+++ TEXTE PRÉSENTÉ +++

Son défaut est de ne pas intégrer les données anatomiques auxquelles le diagramme de R. E. Leakey et R. Lewin accordait une grande place. En rectifiant ce dernier conformément aux modèles morphogénétiques du crâne et en l'articulant à celui de G. Isaac, nous construisons un nouveau diagramme qui récapitule les résultats de la démarche analytique et constitue une représentation possible de la forme minimale de l'homme.

La bipédie est à la base de l'édifice, mais elle ne permet pas de différencier H. habilis de son contemporain A. boisei. Or ce qui est frappant, c'est que l'adaptation de H. habilis à la savane, loin de se traduire, comme chez A. boisei, par une spécialisation anatomique marquée, s'accommode au contraire de la persistance de traits fort primitifs, donc très peu spécialisés : appareil masticateur réduit, avec des canines peu développées et des prémolaires molariformes, régime omnivore, main pentadactyle à pouce opposable. C'est que la spécialisation propre à H. habilis, s'appuyant non sur la modification d'organes, mais sur la fabrication de substituts d'organes extérieurs à l'organisme, se traduit essentiellement par l'accomplissement d'une partie de l'activité métabolique dans le milieu externe. L'outillage lithique porté par la main est pour H. habilis l'équivalent de ce qu'est pour d'autres prédateurs, félins ou canidés, la denture portée par la mâchoire. Il en résulte que les premières transformations de la nourriture, que les autres prédateurs accomplissent au moyen de leurs dents dans l'espace buccal, sont accomplies par H. Habilis au moyen d'ustensiles manipulés dans un espace extérieur à l'organisme. Cette transformation initiale de la nourriture, que nous appelons le « métabolisme externe » et qui est, de fait, la forme originaire de la cuisine, nous paraît être l'organisateur qui, sur la base de la bipédie, rend compte à la fois de la persistance des trois traits primitifs que nous avons retenus et de leur corrélation avec l'accroissement du volume cérébral. En donnant cette place au métabolisme externe, nous soulignons que c'est en inaugurant un mode original d'échange de matière et d'énergie avec l'environnement que l'homme s'est différencié des espèces les plus proches et que, par conséquent, sa forme minimale ne peut être définie comme une forme purement organique mais inclut nécessairement une dimension technique dont l'importance ne saurait être sous-estimée, puisque c'est par elle que se fait l'articulation de la forme organique minimale de l'homme avec sa forme sociale minimale. Enfin l'édifice est couronné par une question, celle du mode de communication propre aux groupes sociaux des premiers hommes, qui présente une difficulté particulère du fait qu'aucune sorte d'archive ne s'y réfère directement.

+++

▸ **TRAVAIL DEMANDÉ**
• A. Relevez tous les chercheurs nommés dans le texte sur H. habilis.
• B. Répondez brièvement, d'après le texte sur H. habilis :
(i) Quelle espèce contemporaine la bipédie ne permet-elle pas de différencier de H. habilis ?
(ii) Chez les félins ou les canidés, qu'est-ce qui équivaut à l'outillage lithique porté par la main ?
(iii) Pour quelle raison la question du mode de communication des premiers hommes présente-t-elle une difficulté particulière ?

+++ DOCUMENTS SOURCES +++

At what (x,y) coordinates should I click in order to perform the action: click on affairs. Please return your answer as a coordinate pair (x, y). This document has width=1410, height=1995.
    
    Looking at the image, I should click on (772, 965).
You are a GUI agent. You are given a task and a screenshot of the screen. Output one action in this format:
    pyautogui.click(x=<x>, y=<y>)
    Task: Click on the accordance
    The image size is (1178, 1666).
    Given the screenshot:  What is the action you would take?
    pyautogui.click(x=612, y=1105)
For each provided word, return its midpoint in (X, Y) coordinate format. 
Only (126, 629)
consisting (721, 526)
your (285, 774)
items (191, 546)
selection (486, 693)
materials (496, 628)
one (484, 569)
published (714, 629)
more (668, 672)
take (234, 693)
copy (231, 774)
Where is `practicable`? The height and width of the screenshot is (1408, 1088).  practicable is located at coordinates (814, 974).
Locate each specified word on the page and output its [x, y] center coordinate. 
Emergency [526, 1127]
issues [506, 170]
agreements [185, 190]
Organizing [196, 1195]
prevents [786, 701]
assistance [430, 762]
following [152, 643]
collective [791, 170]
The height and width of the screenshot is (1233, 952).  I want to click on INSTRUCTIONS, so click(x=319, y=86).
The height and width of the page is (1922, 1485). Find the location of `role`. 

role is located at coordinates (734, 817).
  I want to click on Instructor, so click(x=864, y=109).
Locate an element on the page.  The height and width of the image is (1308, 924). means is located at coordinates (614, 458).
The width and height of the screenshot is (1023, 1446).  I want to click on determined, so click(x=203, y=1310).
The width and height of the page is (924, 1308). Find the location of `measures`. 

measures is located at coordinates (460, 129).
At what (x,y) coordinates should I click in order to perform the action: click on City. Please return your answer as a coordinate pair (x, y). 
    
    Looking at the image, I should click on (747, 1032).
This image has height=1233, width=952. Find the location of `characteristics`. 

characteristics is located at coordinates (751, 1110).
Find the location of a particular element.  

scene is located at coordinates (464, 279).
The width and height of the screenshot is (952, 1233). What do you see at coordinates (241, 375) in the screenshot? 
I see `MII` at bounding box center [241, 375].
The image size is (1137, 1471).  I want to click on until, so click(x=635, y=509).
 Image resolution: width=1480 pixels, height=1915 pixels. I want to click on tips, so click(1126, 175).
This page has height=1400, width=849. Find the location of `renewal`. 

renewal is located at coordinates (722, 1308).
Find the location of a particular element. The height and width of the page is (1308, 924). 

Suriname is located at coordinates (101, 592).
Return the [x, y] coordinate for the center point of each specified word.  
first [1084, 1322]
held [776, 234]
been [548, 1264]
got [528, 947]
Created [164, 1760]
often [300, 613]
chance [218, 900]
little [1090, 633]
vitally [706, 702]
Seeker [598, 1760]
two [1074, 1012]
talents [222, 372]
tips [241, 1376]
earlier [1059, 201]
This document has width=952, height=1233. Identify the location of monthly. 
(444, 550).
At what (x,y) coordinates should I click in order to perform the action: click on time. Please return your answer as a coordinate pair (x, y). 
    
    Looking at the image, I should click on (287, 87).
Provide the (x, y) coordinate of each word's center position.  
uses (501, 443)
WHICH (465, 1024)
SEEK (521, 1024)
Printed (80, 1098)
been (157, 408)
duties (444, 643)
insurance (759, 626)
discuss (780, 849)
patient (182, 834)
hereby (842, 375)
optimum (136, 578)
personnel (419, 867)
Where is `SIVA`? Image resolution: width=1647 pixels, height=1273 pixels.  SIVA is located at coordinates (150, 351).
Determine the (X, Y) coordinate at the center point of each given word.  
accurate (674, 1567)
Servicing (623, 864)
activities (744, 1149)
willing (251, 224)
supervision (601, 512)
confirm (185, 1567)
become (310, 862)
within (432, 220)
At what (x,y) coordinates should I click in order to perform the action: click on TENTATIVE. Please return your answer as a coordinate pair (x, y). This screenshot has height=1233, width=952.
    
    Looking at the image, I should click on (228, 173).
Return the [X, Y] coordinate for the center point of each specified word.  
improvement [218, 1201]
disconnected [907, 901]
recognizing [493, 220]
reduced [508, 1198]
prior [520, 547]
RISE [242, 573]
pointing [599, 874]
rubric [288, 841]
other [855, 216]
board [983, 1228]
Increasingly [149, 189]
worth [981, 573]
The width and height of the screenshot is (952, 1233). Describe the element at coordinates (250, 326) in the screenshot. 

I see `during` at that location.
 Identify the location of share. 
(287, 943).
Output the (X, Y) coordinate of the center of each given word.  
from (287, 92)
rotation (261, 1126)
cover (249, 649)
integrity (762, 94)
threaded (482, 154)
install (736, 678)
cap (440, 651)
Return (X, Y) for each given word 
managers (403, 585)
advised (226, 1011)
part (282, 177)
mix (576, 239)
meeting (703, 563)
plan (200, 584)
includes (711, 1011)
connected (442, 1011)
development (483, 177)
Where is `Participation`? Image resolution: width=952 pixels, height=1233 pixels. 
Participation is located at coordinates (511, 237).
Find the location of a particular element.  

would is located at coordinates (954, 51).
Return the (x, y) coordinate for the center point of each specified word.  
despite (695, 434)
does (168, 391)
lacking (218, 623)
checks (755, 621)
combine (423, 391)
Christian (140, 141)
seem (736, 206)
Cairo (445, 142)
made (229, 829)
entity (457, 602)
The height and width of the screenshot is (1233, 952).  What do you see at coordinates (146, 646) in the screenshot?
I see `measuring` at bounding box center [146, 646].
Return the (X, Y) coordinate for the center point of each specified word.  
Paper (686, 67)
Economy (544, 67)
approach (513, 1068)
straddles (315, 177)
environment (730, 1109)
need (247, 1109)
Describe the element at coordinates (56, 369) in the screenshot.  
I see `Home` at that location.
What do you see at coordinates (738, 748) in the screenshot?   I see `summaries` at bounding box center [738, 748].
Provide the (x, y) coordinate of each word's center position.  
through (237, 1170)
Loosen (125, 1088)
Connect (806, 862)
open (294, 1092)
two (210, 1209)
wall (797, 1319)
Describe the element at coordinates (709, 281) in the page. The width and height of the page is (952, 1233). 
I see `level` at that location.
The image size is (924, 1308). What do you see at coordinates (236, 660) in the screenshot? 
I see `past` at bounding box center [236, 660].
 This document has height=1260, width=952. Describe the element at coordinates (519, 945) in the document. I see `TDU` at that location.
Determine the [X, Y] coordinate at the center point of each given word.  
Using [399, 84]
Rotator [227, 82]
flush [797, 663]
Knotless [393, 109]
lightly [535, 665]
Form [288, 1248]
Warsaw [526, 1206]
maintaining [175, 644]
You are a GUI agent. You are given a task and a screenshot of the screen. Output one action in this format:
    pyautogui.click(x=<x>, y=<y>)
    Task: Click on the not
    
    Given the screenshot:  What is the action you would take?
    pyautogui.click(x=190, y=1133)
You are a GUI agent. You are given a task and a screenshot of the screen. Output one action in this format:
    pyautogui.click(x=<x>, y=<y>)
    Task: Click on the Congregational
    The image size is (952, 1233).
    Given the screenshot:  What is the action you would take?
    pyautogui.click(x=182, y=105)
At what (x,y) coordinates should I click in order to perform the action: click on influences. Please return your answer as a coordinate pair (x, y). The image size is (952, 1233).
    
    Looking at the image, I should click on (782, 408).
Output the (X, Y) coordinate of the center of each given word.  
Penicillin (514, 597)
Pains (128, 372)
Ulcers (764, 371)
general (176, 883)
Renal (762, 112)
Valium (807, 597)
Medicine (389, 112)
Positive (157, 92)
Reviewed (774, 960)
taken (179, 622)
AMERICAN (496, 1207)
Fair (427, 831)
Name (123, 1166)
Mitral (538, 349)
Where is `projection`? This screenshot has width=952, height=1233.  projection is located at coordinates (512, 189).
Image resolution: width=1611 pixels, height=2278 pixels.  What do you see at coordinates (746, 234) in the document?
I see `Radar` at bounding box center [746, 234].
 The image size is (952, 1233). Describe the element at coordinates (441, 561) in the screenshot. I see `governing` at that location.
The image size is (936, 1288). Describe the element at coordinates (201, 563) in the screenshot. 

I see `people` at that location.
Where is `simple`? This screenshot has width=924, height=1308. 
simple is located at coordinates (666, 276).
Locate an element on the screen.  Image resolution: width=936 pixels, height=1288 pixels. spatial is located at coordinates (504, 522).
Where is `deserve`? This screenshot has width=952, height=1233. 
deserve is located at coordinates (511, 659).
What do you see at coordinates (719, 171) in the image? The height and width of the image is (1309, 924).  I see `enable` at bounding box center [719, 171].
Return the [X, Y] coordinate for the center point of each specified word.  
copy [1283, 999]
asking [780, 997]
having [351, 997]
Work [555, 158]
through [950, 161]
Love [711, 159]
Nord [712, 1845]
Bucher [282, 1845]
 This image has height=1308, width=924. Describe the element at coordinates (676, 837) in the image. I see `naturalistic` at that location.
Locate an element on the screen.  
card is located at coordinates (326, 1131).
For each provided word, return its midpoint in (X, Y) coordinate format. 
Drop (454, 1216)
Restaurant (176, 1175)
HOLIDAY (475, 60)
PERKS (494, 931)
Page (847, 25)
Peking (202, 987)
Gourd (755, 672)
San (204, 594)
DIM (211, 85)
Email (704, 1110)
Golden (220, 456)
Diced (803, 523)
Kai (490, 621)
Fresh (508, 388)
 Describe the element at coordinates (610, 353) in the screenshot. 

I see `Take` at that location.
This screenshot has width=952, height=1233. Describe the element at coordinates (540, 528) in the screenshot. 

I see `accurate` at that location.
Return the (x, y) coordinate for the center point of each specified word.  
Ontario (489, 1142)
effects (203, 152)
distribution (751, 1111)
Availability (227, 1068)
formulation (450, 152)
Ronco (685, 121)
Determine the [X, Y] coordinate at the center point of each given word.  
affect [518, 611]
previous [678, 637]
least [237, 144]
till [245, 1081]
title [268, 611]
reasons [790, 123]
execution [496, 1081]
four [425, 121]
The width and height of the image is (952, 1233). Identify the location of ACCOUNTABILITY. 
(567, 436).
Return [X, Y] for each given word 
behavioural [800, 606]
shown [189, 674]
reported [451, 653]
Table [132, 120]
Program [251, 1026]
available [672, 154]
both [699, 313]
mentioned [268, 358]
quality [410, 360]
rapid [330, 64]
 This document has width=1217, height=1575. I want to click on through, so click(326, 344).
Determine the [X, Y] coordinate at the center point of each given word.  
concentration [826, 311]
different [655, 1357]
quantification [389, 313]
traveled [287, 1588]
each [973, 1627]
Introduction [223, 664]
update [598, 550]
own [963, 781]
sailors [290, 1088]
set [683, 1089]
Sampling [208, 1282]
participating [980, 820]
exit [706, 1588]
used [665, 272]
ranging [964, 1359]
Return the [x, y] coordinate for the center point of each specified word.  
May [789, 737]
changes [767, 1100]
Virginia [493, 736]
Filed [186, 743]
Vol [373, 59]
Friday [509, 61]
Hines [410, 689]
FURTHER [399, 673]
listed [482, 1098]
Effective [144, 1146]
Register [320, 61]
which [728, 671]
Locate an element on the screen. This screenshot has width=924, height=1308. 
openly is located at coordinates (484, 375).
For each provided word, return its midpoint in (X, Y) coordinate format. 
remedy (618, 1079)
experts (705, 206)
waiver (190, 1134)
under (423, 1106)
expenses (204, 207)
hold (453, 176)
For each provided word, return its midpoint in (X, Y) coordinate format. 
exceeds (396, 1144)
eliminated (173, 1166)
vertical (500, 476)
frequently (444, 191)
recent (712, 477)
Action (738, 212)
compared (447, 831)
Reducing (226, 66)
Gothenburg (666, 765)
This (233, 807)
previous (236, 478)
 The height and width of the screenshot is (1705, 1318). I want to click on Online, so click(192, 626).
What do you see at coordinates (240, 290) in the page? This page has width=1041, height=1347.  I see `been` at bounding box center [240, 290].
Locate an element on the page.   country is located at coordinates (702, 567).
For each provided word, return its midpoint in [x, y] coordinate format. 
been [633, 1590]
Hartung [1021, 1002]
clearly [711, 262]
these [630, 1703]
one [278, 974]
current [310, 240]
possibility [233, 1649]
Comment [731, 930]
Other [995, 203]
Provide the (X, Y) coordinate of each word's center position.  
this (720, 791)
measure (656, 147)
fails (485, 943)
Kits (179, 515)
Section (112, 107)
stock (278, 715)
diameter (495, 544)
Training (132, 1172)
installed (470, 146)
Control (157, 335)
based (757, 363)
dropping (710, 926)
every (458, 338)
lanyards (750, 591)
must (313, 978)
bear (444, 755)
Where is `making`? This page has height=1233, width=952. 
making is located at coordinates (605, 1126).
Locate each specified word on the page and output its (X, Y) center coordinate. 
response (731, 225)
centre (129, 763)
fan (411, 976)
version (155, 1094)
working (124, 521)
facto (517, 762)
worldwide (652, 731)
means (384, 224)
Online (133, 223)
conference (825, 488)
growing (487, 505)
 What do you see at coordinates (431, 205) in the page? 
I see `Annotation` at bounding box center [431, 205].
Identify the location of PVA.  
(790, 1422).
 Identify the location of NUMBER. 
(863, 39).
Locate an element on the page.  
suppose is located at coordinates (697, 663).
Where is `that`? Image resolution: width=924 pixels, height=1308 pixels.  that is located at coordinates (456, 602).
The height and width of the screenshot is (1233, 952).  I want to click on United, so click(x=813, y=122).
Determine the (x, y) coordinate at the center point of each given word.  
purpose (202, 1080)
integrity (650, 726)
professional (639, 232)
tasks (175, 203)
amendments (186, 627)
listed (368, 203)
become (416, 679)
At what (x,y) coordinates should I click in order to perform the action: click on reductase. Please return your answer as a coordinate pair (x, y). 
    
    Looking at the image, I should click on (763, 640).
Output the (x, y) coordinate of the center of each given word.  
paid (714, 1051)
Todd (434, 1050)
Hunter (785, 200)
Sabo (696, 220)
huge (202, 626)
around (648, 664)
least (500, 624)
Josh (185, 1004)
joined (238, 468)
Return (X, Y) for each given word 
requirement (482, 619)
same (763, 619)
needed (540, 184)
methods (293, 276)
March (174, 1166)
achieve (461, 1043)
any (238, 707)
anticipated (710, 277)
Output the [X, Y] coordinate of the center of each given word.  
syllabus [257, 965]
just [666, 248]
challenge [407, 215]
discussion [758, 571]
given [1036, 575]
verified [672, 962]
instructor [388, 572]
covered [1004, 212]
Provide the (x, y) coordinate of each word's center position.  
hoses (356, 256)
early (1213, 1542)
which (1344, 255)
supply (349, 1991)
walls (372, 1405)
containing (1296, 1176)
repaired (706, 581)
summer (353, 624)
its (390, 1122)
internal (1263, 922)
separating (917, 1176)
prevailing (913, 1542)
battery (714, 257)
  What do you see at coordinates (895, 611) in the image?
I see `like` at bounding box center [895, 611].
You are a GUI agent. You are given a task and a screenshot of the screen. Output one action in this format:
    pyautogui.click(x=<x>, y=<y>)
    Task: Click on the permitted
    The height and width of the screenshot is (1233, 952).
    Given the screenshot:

+++

▸ **RÉPONSES DANS L'ORDRE**
• A. R. E. Leakey, R. Lewin, G. Isaac

• B.
(i) A. boisei.
(ii) La denture portée par la mâchoire.
(iii) Aucune sorte d'archive ne s'y réfère directement.